> **Exercise task**:
Starting at the line with "Select the empty Default RelayState input" and ending at the line with "Screen dimensions: 585x486", write out the records again with "input" changed to "field" and nothing else changed. Omit the pictures from your answer.

> **Dataset records**:
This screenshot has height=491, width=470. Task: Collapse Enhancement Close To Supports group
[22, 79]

--

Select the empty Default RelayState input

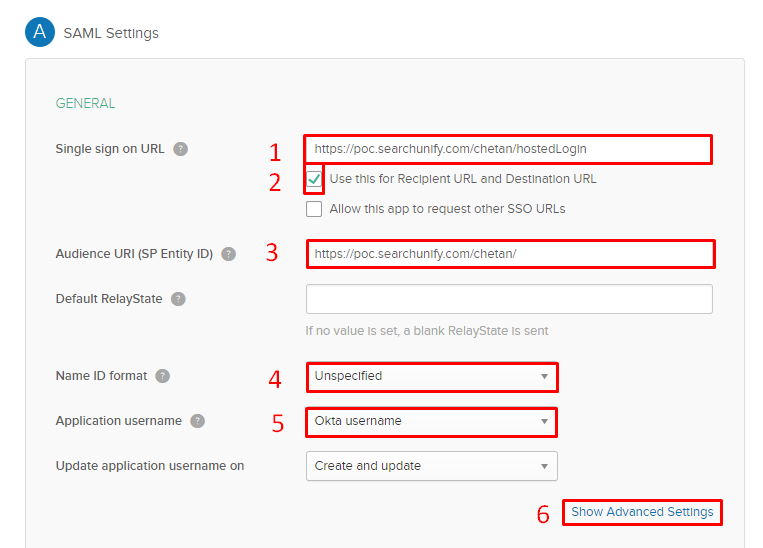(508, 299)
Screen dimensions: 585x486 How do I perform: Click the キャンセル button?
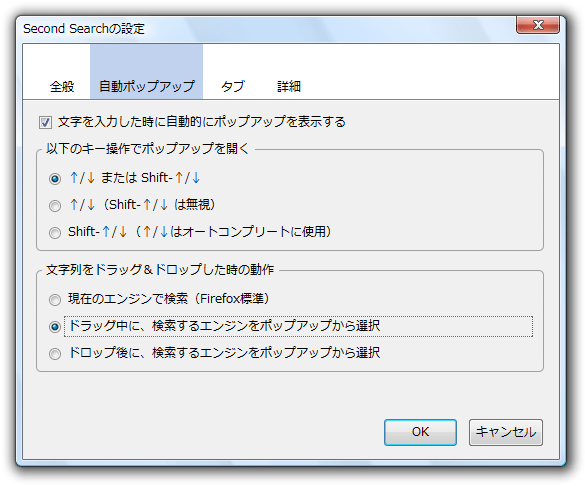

> **Solution**:
Select the empty Default RelayState field

(508, 299)
Screen dimensions: 585x486 How do I perform: Click the キャンセル button?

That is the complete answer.